Close scrutiny of the recently introduced Primary Health Care (PHC) re-engineering policy reveals that little emphasis is placed on the roles, responsibilities and levels of involvement of facility-based PHC nurse managers and supervisors. Despite this apparent exclusion, the policy reveals that the PHC health facility is clearly a focal point in terms of where teams of the three streams meet and interact on a regular basis. The aforementioned policy clearly presents the scope of practice of the ward-based outreach team leaders (WBOTs) and community health workers (CHWs), suggesting that their training should incorporate a degree of public health and health information knowledge. Is the assumption therefore that PHC facility and other sub-district (SD) managers possess the necessary knowledge, skills, behaviours and attitudes to conduct their daily activities and provide support to the WBOTs?
To answer this question, a team at the Health Systems Trust (HST) conducted a study to assess the general management and public health competencies of PHC facility and other SD level managers. This mixed-methods, two-phased, cross-sectional study sought to: (1) determine the expected roles and competencies of these managers through desktop analysis and key expert interviews; (2) develop competency assessment tools based on the results obtained; (3) assess nurse managers’ competencies using these tools through convenience sampling of relevant managers working in ten districts in five rural provinces.
The results of the managers’ self-assessment of their confidence and competence levels related to activities, knowledge, behaviours, attitudes and was measured using a 140 item Likert-scale questionnaire categorised into seven domains.

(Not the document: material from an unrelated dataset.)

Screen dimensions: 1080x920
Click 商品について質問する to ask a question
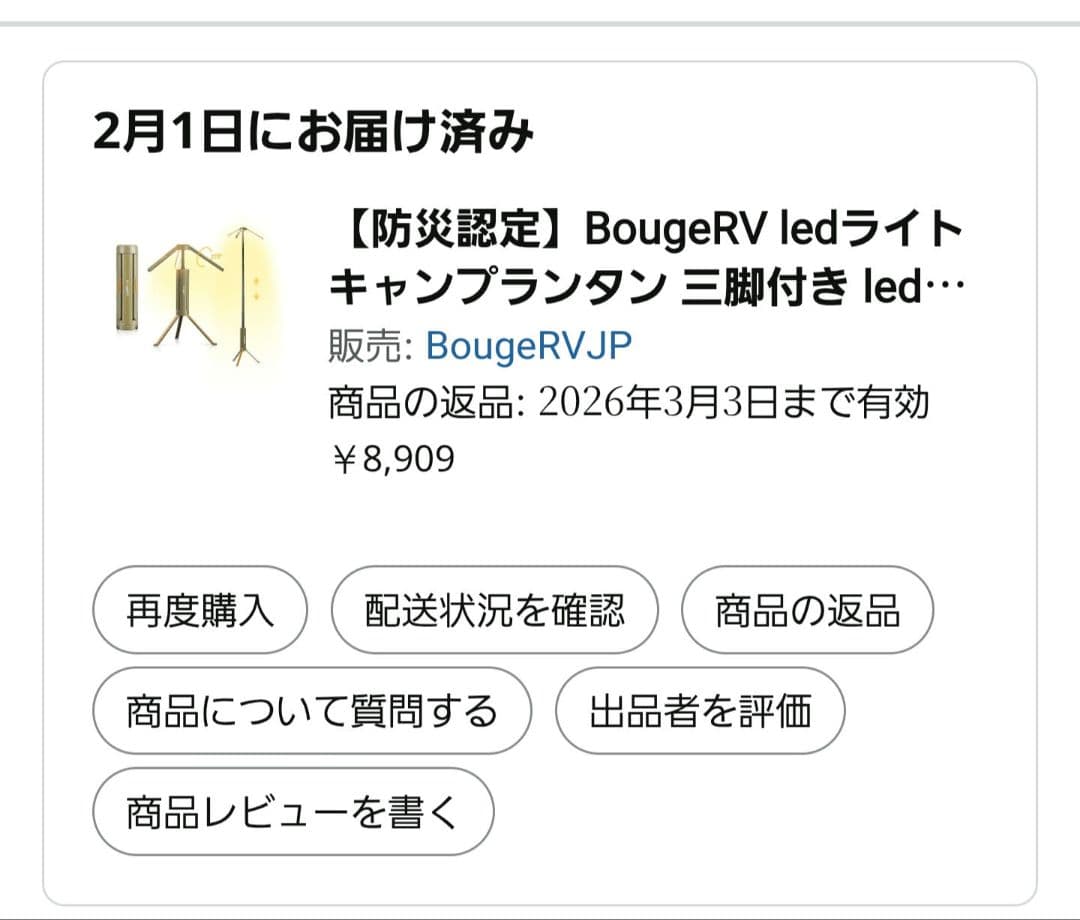point(311,711)
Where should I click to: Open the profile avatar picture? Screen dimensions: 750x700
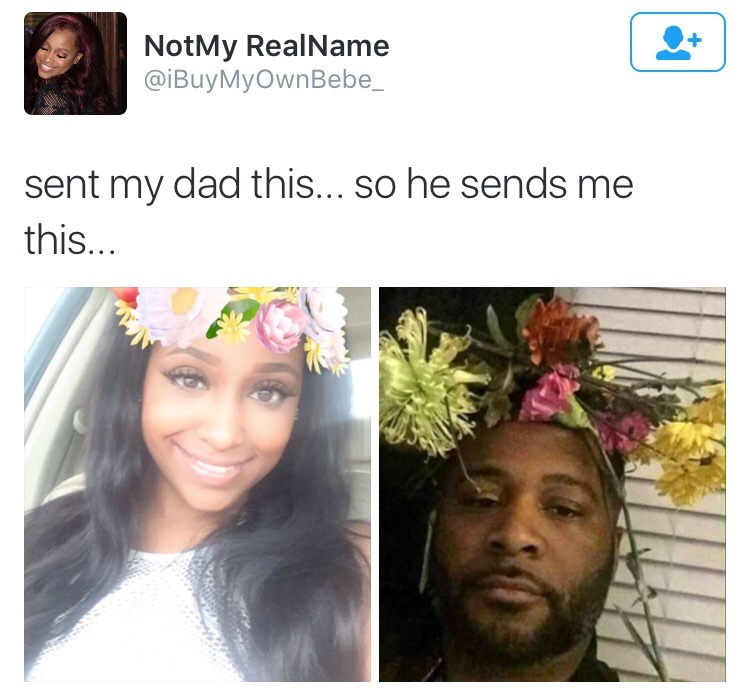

The latter revealed that managers rated themselves as being more confident and competent to organise, communicate, lead and control, and less confident in planning, conducting community assessments, analysing health information and budgeting. Testing of their health management analysis and numeracy skills revealed poor performance overall with better performance for working with health indicators than for interpreting graphs and formula calculations.
Focus groups discussions developed to provide information to triangulate the data showed that there was a correlation between self-assessment scores and knowledge and practices across the various domains. Overall, the results revealed that nurse managers required additional capacity building, mentoring and supervision to be able to perform their daily activities and manage their teams in the era of PHC re-engineering.